* Task objective *
Rewrite the rows below as a JSON list of strings, one string per row, starting at the row that contains "[Teile diese Seite auf Facebook] (29, 233)" and stopping after the row that contains "Drenthe (71, 302)". Leave out any blank lines.

Start of Recorded information

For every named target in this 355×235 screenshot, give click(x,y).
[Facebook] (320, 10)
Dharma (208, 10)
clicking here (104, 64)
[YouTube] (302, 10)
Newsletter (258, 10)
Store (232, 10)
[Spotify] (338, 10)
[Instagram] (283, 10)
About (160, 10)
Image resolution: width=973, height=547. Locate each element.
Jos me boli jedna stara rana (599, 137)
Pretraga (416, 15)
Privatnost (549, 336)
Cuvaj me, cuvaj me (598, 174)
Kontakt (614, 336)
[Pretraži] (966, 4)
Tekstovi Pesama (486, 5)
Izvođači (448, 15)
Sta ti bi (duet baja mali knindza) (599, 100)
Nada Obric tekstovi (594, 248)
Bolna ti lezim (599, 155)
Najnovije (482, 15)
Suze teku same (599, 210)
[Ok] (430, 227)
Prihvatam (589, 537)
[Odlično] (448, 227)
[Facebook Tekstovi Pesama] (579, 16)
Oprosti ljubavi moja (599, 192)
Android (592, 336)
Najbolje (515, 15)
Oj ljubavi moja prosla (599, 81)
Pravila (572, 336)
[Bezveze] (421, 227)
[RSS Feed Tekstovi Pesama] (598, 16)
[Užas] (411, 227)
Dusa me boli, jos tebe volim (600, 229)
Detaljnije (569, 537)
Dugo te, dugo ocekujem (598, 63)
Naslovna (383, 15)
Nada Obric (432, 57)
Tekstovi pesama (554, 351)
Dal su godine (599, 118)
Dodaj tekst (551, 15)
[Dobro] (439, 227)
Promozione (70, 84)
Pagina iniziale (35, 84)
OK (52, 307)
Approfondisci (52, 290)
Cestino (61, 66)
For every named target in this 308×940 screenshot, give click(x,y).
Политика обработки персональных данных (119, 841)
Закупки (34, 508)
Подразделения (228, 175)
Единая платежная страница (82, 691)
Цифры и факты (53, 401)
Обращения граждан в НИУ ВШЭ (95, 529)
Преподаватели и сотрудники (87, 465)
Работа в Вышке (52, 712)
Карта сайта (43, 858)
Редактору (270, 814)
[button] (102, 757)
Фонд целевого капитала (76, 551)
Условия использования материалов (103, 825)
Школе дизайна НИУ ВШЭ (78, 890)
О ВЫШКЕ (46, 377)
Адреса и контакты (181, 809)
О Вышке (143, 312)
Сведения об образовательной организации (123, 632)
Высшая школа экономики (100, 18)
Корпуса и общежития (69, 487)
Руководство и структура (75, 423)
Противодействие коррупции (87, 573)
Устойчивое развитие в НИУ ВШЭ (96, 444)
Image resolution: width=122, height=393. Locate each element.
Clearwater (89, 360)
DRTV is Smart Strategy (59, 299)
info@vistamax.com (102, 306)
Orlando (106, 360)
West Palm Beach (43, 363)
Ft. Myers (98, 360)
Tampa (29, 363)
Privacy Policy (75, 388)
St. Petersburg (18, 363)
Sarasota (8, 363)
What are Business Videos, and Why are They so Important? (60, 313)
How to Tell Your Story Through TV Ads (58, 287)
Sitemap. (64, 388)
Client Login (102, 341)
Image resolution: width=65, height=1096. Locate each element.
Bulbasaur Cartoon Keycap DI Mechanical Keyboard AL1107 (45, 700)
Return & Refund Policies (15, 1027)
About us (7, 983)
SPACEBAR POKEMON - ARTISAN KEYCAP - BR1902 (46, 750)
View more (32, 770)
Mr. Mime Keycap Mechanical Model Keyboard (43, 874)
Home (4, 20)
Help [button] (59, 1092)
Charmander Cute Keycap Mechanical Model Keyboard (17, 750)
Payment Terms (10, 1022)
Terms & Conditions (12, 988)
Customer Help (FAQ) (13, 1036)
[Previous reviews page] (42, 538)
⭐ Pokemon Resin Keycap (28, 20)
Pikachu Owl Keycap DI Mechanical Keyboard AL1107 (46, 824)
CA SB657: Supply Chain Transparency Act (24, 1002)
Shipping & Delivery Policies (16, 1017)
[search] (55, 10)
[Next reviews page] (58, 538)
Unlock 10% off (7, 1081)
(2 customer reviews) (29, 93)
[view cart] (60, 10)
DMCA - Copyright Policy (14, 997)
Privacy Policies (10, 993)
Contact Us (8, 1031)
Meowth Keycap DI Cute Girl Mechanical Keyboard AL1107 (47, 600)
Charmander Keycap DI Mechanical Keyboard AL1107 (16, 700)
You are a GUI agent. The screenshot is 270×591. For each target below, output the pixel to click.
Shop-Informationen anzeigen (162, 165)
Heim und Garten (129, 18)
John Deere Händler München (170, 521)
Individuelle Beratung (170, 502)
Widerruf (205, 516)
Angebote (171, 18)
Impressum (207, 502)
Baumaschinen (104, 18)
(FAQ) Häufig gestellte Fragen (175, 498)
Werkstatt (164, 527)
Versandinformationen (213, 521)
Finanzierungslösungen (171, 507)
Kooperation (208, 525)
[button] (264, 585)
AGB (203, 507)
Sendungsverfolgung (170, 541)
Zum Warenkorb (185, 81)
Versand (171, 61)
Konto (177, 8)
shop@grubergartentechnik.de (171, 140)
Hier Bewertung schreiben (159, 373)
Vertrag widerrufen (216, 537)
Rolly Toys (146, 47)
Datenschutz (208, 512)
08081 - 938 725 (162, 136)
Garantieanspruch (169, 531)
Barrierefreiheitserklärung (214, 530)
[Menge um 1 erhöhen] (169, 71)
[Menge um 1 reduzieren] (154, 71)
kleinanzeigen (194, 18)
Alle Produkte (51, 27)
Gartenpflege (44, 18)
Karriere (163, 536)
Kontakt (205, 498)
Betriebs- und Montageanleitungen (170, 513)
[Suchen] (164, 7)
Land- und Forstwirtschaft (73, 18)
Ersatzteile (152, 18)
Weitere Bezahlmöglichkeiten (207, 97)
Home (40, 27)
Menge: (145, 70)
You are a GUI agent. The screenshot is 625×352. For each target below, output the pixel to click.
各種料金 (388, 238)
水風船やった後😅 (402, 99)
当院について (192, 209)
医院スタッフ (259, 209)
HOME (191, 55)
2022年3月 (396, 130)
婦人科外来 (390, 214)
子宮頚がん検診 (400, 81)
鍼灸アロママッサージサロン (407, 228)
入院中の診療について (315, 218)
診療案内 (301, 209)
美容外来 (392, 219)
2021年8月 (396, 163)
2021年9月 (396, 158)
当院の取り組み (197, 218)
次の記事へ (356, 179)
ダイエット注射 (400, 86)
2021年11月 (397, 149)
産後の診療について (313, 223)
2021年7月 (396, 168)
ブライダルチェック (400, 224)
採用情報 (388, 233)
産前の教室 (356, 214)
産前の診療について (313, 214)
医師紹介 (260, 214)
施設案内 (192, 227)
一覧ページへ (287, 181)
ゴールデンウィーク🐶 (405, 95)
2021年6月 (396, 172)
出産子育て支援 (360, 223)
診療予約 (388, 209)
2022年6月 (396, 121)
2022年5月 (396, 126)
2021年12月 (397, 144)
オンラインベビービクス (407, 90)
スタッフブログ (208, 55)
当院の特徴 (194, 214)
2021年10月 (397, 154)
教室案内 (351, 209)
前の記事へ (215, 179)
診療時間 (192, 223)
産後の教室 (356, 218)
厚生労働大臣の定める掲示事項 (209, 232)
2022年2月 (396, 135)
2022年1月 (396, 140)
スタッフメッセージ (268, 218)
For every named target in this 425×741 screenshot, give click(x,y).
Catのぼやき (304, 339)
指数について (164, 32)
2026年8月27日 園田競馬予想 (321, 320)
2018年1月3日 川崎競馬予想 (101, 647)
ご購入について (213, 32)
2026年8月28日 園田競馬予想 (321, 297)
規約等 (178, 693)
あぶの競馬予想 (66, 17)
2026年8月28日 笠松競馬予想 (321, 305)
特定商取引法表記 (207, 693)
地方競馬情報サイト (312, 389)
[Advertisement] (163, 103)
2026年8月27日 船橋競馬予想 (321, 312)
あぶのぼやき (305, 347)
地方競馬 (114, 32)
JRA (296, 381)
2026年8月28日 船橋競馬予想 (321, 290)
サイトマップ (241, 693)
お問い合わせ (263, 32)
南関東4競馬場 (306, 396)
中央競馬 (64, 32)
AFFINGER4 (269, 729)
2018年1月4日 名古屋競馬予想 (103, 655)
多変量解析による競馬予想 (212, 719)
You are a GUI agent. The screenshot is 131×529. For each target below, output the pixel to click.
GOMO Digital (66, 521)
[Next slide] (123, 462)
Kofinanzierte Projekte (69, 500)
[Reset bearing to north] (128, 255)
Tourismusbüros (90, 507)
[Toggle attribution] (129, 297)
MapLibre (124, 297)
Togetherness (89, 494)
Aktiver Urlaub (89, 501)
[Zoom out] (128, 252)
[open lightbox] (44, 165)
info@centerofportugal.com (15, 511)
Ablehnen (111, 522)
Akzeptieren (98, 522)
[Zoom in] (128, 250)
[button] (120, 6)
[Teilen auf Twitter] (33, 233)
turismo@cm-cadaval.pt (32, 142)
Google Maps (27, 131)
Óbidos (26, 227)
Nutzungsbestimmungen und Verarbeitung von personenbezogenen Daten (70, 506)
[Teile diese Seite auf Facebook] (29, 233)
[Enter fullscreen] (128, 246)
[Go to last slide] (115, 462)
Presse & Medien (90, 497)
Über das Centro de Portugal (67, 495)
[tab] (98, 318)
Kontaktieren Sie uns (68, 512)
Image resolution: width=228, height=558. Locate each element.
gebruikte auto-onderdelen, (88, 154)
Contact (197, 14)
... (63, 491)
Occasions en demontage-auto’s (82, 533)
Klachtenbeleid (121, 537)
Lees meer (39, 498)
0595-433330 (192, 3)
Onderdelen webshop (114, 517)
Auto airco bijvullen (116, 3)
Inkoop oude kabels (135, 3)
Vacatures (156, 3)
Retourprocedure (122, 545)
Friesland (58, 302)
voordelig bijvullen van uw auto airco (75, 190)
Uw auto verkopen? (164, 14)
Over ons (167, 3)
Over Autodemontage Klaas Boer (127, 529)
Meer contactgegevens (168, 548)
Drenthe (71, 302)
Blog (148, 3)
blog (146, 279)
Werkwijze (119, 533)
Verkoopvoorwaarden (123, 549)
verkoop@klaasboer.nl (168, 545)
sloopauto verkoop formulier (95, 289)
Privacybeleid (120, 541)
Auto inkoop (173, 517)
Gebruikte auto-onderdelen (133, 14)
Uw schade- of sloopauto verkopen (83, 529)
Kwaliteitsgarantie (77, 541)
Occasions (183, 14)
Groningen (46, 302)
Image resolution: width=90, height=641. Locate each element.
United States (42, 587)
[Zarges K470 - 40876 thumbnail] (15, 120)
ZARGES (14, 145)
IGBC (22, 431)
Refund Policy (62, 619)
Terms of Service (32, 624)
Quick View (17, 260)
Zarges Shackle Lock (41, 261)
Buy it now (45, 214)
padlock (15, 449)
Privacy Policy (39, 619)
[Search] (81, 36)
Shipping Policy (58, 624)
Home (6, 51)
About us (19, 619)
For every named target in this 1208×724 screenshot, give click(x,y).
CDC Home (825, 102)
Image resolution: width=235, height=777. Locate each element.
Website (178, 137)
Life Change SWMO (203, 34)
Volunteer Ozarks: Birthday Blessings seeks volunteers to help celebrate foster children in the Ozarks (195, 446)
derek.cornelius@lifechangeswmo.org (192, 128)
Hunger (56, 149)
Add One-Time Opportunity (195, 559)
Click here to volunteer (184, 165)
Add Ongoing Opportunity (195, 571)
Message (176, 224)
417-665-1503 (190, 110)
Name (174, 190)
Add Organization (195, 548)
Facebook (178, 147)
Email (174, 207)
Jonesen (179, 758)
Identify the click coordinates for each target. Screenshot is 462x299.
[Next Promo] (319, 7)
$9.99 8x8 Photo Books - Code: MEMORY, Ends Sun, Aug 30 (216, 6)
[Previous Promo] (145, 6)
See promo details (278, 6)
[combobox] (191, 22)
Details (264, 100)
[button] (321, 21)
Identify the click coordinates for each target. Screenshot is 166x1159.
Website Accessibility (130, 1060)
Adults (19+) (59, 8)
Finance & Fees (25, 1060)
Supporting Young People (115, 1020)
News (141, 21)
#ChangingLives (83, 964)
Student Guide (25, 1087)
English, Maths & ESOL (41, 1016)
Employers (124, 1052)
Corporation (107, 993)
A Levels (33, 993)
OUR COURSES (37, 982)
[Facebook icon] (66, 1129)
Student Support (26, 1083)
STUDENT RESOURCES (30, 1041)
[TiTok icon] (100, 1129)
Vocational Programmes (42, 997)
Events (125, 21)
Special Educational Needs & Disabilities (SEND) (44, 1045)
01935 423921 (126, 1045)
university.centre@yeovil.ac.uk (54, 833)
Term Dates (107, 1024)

End of Recorded information

* Result of this task *
[
  "[Teile diese Seite auf Facebook] (29, 233)",
  "[Enter fullscreen] (128, 246)",
  "[Go to last slide] (115, 462)",
  "Presse & Medien (90, 497)",
  "Über das Centro de Portugal (67, 495)",
  "[tab] (98, 318)",
  "Kontaktieren Sie uns (68, 512)",
  "Image resolution: width=228, height=558. Locate each element.",
  "gebruikte auto-onderdelen, (88, 154)",
  "Contact (197, 14)",
  "... (63, 491)",
  "Occasions en demontage-auto’s (82, 533)",
  "Klachtenbeleid (121, 537)",
  "Lees meer (39, 498)",
  "0595-433330 (192, 3)",
  "Onderdelen webshop (114, 517)",
  "Auto airco bijvullen (116, 3)",
  "Inkoop oude kabels (135, 3)",
  "Vacatures (156, 3)",
  "Retourprocedure (122, 545)",
  "Friesland (58, 302)",
  "voordelig bijvullen van uw auto airco (75, 190)",
  "Uw auto verkopen? (164, 14)",
  "Over ons (167, 3)",
  "Over Autodemontage Klaas Boer (127, 529)",
  "Meer contactgegevens (168, 548)",
  "Drenthe (71, 302)"
]